### DIRECTIONS
Match on the string "speaker" in the entries below and return every matching line.
GIVEN RECORDS START
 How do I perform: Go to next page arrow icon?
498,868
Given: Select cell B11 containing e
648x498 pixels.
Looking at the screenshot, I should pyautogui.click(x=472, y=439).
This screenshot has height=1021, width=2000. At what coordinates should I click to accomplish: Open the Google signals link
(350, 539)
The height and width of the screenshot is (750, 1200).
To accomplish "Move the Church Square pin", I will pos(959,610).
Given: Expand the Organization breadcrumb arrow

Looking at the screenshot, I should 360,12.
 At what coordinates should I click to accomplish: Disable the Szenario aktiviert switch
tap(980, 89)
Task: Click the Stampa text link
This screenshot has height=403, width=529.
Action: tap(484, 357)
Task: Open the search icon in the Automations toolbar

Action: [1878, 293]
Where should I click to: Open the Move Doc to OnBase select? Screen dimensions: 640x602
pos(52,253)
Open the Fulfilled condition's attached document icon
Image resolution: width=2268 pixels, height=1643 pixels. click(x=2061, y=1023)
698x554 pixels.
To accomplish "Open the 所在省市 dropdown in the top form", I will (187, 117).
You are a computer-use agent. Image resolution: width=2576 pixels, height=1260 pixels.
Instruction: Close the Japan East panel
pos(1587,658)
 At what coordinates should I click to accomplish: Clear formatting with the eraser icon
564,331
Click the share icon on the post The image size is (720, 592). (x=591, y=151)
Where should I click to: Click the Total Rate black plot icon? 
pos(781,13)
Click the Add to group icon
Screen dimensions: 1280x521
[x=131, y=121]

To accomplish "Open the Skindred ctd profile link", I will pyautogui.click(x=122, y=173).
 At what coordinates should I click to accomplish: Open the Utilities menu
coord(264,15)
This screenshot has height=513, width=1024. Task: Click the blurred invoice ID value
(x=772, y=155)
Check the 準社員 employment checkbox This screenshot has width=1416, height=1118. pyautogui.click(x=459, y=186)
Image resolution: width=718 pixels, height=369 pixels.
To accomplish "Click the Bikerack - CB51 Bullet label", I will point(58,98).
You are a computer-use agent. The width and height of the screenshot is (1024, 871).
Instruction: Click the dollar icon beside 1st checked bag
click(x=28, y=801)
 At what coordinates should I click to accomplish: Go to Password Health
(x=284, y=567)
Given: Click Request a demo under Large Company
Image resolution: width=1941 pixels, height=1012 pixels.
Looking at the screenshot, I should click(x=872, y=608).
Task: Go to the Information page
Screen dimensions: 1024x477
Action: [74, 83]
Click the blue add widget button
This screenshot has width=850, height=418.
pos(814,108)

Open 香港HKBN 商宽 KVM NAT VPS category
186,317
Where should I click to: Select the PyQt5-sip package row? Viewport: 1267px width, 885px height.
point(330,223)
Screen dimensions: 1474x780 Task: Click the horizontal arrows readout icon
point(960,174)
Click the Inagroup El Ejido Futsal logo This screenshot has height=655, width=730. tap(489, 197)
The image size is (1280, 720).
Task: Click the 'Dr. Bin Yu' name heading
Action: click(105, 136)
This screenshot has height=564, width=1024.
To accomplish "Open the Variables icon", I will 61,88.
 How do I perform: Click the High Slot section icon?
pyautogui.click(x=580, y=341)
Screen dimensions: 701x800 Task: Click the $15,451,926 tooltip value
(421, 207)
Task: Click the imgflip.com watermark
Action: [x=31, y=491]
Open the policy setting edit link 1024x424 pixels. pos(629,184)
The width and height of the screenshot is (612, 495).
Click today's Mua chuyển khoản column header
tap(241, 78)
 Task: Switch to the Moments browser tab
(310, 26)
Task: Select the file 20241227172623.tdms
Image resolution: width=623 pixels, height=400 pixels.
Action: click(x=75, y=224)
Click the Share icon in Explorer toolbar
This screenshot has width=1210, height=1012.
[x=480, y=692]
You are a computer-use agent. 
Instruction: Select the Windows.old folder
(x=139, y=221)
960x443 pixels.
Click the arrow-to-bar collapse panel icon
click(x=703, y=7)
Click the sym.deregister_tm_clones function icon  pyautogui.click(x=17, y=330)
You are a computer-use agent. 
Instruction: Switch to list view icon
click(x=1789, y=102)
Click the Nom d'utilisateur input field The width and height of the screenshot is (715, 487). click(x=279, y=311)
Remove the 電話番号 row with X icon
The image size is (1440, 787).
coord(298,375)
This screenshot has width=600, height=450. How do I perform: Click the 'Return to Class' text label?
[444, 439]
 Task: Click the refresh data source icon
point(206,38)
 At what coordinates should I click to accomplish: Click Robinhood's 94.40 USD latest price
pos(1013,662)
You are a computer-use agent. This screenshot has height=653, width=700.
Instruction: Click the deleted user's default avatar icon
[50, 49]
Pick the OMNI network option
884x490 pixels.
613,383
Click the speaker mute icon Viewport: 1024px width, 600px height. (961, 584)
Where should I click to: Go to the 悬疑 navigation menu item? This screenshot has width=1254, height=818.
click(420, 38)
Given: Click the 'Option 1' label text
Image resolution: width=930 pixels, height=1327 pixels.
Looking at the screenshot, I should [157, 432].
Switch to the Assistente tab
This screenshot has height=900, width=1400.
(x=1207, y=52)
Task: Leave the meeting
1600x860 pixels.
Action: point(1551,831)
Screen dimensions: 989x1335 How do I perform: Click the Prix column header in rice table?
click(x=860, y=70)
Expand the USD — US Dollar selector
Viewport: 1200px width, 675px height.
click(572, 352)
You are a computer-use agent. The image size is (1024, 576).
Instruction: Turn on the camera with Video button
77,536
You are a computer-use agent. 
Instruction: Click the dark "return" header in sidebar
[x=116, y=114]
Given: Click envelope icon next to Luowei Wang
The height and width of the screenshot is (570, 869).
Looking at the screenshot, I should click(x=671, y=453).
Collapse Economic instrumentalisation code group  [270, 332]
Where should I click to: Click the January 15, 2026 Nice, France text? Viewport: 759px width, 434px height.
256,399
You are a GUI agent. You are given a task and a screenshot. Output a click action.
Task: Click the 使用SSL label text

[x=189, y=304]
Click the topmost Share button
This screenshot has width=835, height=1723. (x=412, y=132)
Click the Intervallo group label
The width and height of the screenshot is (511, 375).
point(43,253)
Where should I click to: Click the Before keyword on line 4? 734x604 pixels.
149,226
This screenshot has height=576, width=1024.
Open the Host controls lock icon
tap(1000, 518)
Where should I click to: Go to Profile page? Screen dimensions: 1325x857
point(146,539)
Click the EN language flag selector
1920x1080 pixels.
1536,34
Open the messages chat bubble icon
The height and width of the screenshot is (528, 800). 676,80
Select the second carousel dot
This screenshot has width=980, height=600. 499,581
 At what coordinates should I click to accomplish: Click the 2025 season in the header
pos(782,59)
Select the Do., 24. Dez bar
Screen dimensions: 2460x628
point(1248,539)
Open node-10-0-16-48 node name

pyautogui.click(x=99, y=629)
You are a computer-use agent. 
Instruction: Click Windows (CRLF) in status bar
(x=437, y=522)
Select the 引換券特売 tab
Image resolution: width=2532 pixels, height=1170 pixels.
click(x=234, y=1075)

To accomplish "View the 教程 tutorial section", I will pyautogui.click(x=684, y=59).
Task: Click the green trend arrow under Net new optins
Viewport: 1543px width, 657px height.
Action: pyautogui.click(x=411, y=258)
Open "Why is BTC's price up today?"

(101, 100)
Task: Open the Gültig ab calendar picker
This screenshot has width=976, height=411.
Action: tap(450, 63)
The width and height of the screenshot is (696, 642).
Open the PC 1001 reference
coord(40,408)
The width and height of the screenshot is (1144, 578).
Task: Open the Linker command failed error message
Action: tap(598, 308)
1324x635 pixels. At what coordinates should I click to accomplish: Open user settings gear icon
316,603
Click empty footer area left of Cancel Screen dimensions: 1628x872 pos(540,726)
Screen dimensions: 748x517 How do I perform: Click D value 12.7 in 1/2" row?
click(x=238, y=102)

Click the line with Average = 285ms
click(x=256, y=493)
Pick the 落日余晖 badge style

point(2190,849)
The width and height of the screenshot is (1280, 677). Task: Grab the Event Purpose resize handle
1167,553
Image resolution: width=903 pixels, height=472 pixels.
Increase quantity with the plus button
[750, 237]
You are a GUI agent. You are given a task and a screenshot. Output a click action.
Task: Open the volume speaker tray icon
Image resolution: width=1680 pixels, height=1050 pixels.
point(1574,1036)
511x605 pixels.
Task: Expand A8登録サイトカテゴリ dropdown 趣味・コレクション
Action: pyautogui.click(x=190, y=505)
GIVEN RECORDS END
### REPLY TO THE TASK
Click the speaker mute icon Viewport: 1024px width, 600px height. (961, 584)
Task: Open the volume speaker tray icon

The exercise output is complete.